CEPHALALGIA, vol.39, no.3, pp.354-365, 2019 (SCI-Expanded) identifier identifier identifier

  • Publication Type: Article / Article
  • Volume: 39 Issue: 3
  • Publication Date: 2019
  • Doi Number: 10.1177/0333102417735845
  • Journal Name: CEPHALALGIA
  • Journal Indexes: Science Citation Index Expanded (SCI-EXPANDED), Scopus
  • Page Numbers: pp.354-365
  • Keywords: Migraine, cortical spreading depression, CGRP, pain behavior, thalamic reticular nucleus, GENE-RELATED PEPTIDE, THALAMIC RETICULAR NUCLEUS, CONTROLLED-TRIAL, TELCAGEPANT, NOCICEPTION, ALLODYNIA, RESPONSES, ANXIETY, RATS
  • Gazi University Affiliated: Yes


Background and objective The present study aimed to investigate the effects of selective calcitonin gene related peptide (CGRP) receptor antagonist (MK-8825) on cortical spreading depression (CSD) induced pain behavior and anxiety in freely-moving rats, and neuronal activation in the correlated anatomical regions. Methods CSD was induced while keeping all meningeal layers and BBB intact and MK-8825 was administered in two different doses. Regional cerebral blood flow (rCBF), arterial pressure and DC shift were recorded. Behavioral studies were conducted in freely-moving rats. Spontaneous behavior, mechanical allodynia, ultrasonic vocalization, and anxiety were evaluated. Immunohistochemistry of c-fos, CGRP, calcitonin receptor like-receptor (CLR) and receptor activity modifying protein 1 (RAMP1) were studied. Results MK-8825 did not block DC shifts in the cerebral cortex and accompanied hemodynamic response. CSD significantly induced freezing and grooming behavior in freely-moving rats. MK-8825 reversed increased episodes of freezing, grooming, wet dog shake and head shake behavior. MK-8825 increased CSD-induced reductions in von Frey thresholds, but did not change elevated plus maze results. MK-8825 blocked c-fos induction by CSD in the brainstem trigeminal nucleus caudalis (TNC) and reticular nucleus of thalamus (TRN) but not in the amygdala.
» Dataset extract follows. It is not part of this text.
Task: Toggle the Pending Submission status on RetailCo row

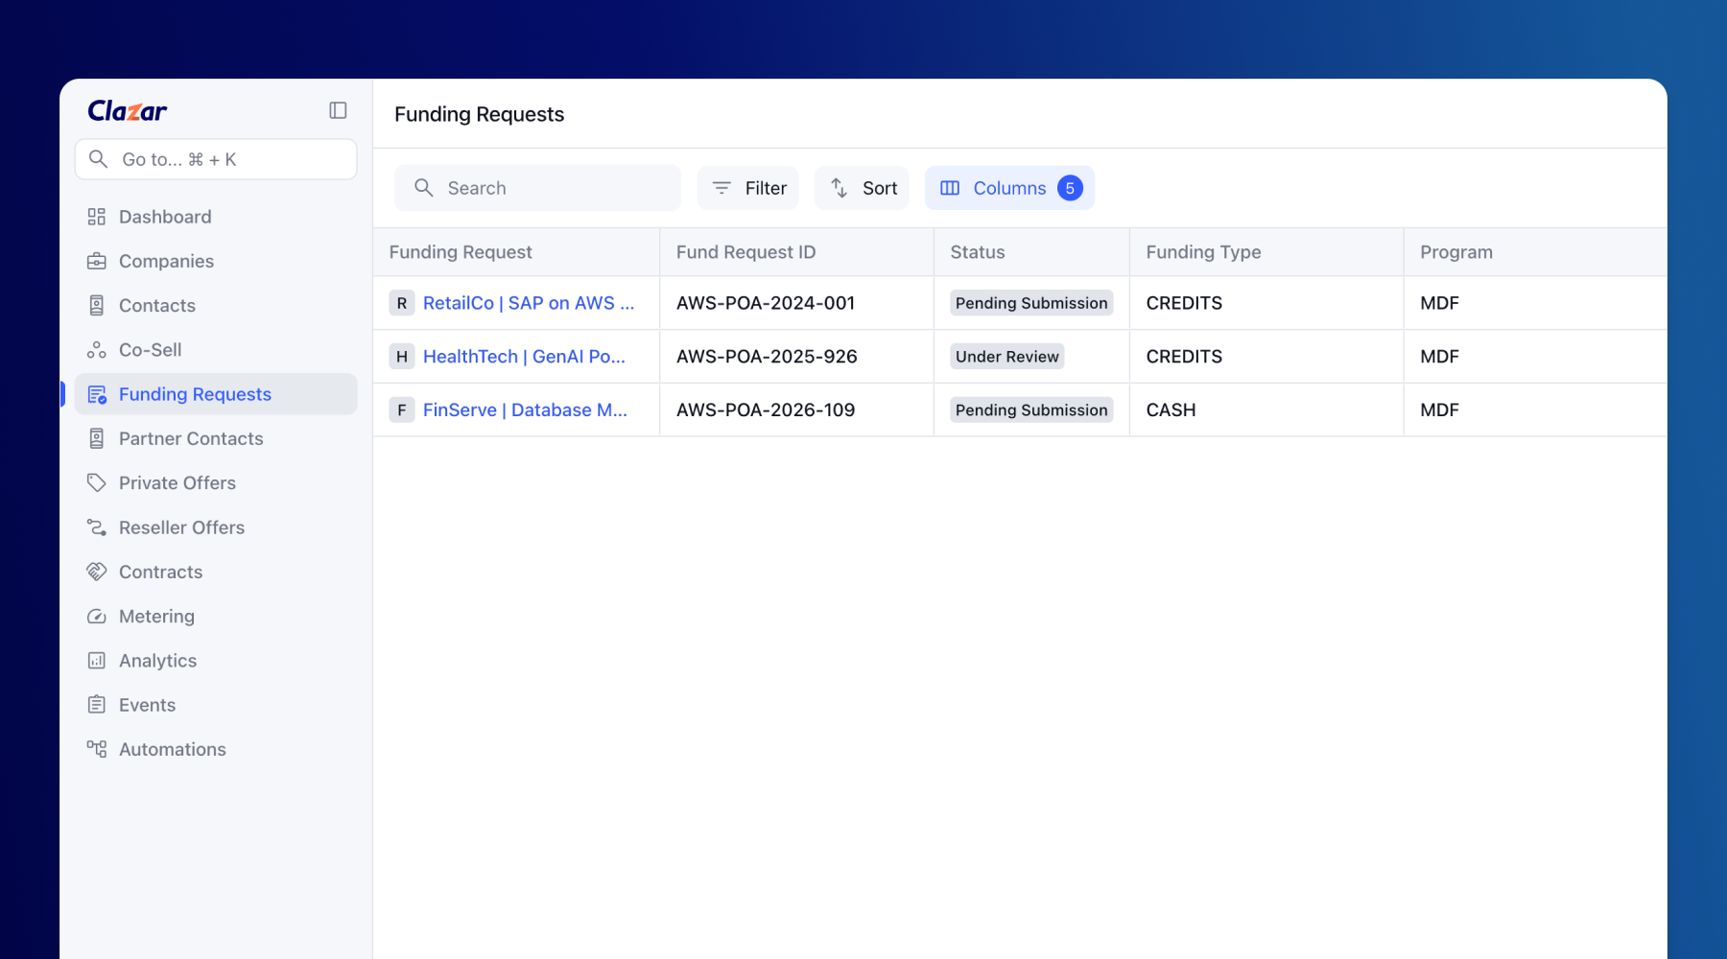Action: click(x=1030, y=303)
Immunofluorescence analysis showed no co-localization of CGRP, CLR or RAMP1 with c-fos positive cells. Conclusion CGRP receptor antagonist MK-8825 dose dependently attenuated CSD-induced trigeminal nerve mediated pain response without altering CSD waves and accompanied rCBF response. While blocking TNC activation, MK-8825 did not exert any effect on amygdala and anxiety behavior. CGRP receptor antagonists may also modulate thalamo-cortical gating.